Material for this task:
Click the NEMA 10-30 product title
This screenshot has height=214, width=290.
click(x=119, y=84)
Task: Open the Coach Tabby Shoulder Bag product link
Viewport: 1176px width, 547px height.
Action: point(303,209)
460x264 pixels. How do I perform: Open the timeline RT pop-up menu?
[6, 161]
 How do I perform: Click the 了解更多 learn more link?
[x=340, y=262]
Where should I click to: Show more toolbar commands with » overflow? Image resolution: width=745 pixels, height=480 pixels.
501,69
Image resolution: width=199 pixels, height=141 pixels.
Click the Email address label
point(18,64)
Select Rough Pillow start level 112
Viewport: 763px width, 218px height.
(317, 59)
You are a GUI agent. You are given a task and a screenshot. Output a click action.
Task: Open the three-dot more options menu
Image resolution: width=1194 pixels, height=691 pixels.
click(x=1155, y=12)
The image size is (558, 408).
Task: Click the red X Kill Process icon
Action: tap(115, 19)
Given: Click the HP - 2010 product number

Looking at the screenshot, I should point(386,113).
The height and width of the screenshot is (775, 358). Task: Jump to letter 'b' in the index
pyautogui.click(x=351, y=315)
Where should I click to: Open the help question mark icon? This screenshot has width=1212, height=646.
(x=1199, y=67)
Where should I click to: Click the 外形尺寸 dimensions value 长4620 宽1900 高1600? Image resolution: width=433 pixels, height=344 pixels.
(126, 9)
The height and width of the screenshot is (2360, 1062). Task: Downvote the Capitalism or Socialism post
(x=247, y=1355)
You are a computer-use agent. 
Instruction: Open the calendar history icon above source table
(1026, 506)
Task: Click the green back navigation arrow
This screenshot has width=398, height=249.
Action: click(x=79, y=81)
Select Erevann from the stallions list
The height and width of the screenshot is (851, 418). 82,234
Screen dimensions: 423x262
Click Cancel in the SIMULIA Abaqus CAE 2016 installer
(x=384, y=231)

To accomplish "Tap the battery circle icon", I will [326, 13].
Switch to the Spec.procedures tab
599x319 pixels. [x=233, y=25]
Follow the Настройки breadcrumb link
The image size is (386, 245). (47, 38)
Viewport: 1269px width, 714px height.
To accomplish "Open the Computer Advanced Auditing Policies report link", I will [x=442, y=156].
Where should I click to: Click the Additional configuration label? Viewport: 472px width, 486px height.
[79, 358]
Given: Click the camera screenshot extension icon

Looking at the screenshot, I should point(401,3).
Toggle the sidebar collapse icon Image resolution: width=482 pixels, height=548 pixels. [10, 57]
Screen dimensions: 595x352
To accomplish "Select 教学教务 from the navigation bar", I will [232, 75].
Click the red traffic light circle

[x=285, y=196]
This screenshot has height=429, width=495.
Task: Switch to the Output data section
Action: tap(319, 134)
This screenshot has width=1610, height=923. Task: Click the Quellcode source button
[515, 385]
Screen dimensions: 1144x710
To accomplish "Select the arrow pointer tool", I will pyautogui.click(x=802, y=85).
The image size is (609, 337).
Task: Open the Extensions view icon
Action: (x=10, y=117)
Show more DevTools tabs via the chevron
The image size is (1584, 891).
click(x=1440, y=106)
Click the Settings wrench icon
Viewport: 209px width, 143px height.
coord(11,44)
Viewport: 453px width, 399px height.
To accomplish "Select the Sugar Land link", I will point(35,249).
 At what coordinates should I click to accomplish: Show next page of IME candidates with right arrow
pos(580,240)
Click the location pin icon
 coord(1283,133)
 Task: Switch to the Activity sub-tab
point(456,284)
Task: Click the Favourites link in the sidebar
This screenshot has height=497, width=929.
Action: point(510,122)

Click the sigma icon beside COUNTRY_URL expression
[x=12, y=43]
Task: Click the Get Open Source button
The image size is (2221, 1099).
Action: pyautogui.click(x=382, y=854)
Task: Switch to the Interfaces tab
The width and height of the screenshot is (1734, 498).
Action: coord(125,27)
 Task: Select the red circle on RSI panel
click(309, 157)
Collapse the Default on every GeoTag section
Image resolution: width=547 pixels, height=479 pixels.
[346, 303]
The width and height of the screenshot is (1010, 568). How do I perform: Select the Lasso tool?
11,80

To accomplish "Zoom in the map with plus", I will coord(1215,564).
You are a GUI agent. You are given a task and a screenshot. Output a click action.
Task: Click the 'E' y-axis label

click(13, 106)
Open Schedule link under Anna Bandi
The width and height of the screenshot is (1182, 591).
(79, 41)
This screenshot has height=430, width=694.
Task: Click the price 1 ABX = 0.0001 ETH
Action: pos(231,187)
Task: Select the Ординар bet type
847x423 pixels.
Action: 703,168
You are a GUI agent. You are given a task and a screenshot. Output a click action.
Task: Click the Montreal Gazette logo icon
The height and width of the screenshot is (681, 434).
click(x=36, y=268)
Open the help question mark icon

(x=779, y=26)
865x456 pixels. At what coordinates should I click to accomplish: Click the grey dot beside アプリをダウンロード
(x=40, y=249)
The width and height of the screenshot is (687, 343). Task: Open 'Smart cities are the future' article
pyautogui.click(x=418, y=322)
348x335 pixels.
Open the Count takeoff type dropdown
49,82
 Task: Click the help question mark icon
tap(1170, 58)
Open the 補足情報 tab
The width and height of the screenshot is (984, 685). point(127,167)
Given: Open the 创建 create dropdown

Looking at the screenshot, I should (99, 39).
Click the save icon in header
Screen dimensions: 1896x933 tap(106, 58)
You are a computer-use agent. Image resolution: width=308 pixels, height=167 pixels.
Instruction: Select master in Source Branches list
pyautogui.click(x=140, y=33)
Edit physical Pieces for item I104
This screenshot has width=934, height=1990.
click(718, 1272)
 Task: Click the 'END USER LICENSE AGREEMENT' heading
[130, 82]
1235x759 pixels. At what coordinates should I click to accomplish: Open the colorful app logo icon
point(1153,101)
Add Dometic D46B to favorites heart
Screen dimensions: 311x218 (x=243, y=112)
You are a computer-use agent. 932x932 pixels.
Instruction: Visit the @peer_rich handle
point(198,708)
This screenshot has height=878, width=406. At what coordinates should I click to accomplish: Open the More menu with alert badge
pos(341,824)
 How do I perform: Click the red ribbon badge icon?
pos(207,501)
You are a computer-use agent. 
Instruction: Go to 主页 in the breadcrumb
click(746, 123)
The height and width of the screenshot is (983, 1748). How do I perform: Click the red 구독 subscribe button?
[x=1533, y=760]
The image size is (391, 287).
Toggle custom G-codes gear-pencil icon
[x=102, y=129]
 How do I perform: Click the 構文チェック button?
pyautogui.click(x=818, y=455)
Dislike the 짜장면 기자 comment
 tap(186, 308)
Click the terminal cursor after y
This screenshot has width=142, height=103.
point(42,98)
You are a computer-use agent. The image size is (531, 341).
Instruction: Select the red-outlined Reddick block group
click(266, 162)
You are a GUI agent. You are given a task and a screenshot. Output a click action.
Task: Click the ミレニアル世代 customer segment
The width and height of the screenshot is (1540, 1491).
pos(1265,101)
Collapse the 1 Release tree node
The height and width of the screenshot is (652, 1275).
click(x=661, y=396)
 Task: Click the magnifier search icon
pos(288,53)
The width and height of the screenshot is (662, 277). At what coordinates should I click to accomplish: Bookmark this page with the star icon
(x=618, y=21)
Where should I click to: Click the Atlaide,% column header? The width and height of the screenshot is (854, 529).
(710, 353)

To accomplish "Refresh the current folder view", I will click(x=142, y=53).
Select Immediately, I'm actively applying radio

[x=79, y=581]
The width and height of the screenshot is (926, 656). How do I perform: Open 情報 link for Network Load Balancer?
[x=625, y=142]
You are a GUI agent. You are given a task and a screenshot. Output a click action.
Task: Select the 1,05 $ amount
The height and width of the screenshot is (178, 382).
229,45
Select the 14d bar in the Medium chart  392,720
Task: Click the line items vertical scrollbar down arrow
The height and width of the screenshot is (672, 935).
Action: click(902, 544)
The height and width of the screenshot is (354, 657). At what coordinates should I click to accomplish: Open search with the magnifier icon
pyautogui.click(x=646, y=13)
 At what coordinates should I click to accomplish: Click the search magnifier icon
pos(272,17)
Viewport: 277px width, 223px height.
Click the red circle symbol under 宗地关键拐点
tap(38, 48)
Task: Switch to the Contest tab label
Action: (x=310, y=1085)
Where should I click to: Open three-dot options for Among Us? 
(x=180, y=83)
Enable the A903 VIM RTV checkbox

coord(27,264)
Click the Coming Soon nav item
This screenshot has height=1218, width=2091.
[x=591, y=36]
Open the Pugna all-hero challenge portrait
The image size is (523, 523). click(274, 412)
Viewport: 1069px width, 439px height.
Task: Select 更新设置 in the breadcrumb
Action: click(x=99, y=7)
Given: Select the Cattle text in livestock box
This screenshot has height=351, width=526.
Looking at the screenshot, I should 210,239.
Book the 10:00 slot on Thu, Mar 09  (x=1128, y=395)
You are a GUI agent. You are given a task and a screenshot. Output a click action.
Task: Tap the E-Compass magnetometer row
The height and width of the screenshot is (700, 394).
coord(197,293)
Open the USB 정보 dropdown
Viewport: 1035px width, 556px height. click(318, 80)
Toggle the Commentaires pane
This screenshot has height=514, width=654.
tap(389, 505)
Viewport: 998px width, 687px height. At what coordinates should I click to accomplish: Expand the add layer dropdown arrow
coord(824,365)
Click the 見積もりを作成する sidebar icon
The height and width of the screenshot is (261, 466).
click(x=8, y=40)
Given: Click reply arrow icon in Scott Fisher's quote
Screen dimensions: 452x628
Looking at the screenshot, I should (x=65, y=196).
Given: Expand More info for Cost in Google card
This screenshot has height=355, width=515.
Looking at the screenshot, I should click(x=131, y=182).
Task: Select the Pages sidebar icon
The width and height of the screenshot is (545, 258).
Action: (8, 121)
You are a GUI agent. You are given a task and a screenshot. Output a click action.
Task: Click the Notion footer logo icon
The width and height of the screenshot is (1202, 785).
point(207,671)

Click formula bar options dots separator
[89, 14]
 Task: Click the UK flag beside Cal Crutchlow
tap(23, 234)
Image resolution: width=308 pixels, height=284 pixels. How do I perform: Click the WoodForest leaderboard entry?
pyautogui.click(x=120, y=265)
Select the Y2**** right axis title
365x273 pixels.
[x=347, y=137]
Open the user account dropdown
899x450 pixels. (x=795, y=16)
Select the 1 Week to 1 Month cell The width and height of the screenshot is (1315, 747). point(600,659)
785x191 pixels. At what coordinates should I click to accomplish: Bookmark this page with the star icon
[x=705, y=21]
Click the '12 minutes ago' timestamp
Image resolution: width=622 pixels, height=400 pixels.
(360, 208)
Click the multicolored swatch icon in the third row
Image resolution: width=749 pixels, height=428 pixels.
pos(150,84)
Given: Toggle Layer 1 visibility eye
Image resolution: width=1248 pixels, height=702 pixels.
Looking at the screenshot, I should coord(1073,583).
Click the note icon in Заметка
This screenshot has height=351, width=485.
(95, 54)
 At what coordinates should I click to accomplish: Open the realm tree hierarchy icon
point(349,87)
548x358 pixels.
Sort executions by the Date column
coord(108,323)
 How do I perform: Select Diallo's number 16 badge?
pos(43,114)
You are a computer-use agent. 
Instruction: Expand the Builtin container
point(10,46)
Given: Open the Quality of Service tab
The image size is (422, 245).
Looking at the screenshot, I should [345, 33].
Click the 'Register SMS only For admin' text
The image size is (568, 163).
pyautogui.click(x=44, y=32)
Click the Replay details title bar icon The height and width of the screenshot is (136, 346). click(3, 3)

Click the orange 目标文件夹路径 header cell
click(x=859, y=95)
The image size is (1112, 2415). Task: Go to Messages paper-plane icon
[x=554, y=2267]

Written problem: Give the records again, starting with the line that contains "How do I perform: Click the 構文チェック button?" and going on through the line that contains "pos(272,17)". Rename every "magnifier" to "magnifying glass" and leave everything else unchanged.

Result for this task:
 How do I perform: Click the 構文チェック button?
pyautogui.click(x=818, y=455)
Dislike the 짜장면 기자 comment
 tap(186, 308)
Click the terminal cursor after y
This screenshot has width=142, height=103.
point(42,98)
You are a computer-use agent. The image size is (531, 341).
Instruction: Select the red-outlined Reddick block group
click(266, 162)
You are a GUI agent. You are given a task and a screenshot. Output a click action.
Task: Click the ミレニアル世代 customer segment
The width and height of the screenshot is (1540, 1491).
pos(1265,101)
Collapse the 1 Release tree node
The height and width of the screenshot is (652, 1275).
click(x=661, y=396)
 Task: Click the magnifying glass search icon
pos(288,53)
The width and height of the screenshot is (662, 277). At what coordinates should I click to accomplish: Bookmark this page with the star icon
(x=618, y=21)
Where should I click to: Click the Atlaide,% column header? The width and height of the screenshot is (854, 529).
(710, 353)

To accomplish "Refresh the current folder view", I will click(x=142, y=53).
Select Immediately, I'm actively applying radio

[x=79, y=581]
The width and height of the screenshot is (926, 656). How do I perform: Open 情報 link for Network Load Balancer?
[x=625, y=142]
You are a GUI agent. You are given a task and a screenshot. Output a click action.
Task: Select the 1,05 $ amount
The height and width of the screenshot is (178, 382).
229,45
Select the 14d bar in the Medium chart  392,720
Task: Click the line items vertical scrollbar down arrow
The height and width of the screenshot is (672, 935).
Action: click(902, 544)
The height and width of the screenshot is (354, 657). At what coordinates should I click to accomplish: Open search with the magnifying glass icon
pyautogui.click(x=646, y=13)
 At what coordinates should I click to accomplish: Click the search magnifying glass icon
pos(272,17)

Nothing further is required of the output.